Doch auch die grenzüberschreitende Migration in die USA, in denen heute 8,5 Millionen MexikanerInnen legal oder illegalisiert leben, und deren Überweisungen jährlich Milliarden US Dollar betragen, konnte die Verarmung des Grossteils der mexikanischen Bevölkerung nicht aufhalten:

die Krisen der 80-er und 90-er Jahre führten zu einem drastischen Anstieg der in Armut lebenden Bevölkerung von 29,7 Millionen im Jahr 1984 auf 73 Millionen, fast 70% der Bevölkerung, im Jahr 1996, so das statistische Bundesamt in seinen Untersuchungen über die Einkommensentwicklung der Bevölkerung. Auch wenn die verschiedenen Behörden und Institutionen mit unterschiedlichen Zahlen operieren, so gibt es zumindest die Übereinstimmung darüber, dass die Mehrheit der mexikanischen Bevölkerung in Armut bzw. extremer Armut lebt.

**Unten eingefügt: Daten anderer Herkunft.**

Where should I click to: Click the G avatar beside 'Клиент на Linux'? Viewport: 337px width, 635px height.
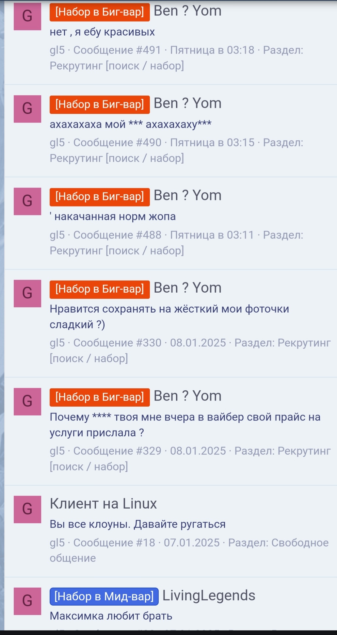point(27,508)
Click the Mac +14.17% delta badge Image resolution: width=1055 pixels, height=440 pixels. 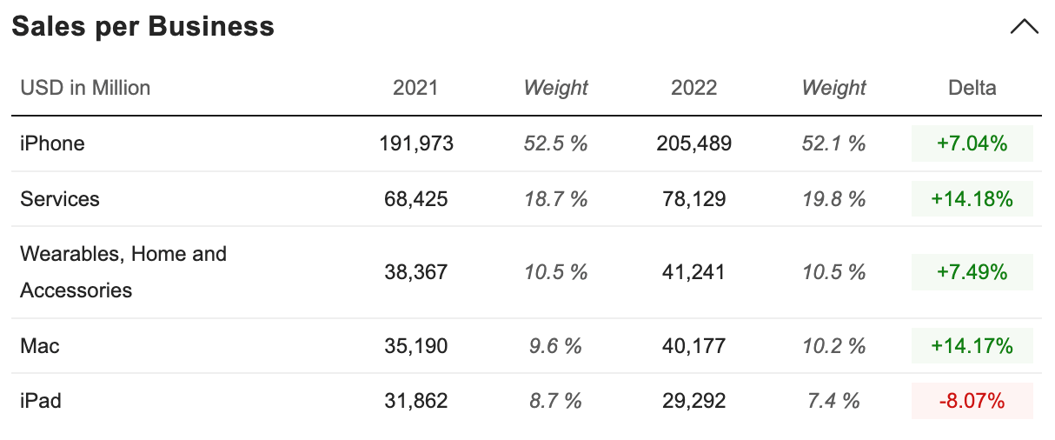972,346
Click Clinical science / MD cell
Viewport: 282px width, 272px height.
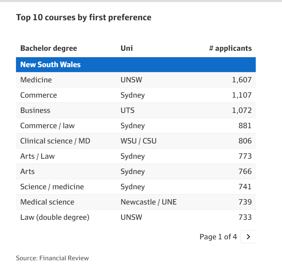55,141
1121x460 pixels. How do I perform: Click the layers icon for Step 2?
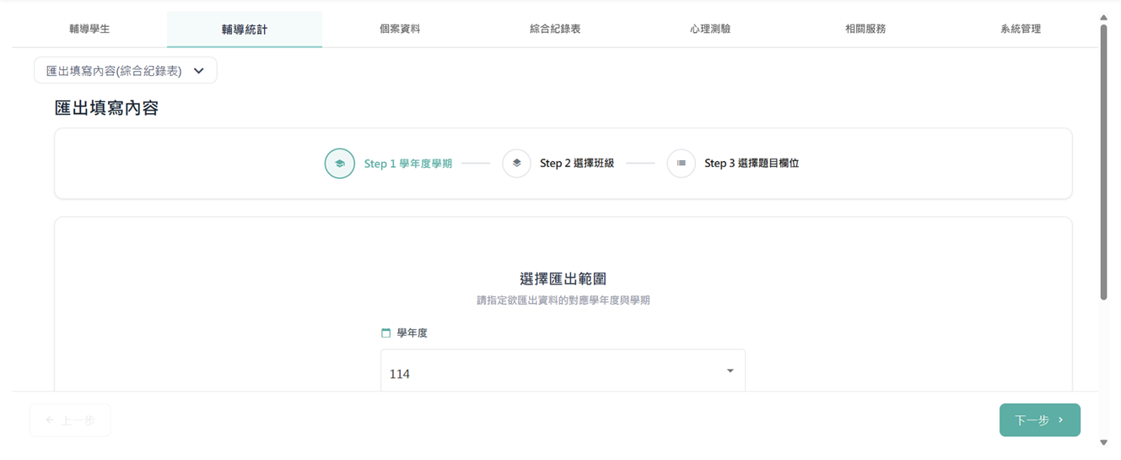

Innerhalb dieser verarmten Bevölkerungsschichten sind es heute die Kinder und Jugendlichen, die über die Hälfte der mexikanischen Bevölkerung ausmachen und deshalb am stärksten von der Armut betroffen sind. In 20 Jahren wird die Kombination von Kinder- und Altersarmut die bereits vorhandenen sozialen Konflikte weiter zuspitzen − es sei denn, dass der noch immer unzureichende Druck der sozialen, indigenen und gewerkschaftlichen Bewegungen eine neue Qualität bekommt und zu einer radikalen Veränderung der aktuellen wirtschafts- und Finanzpolitik führt.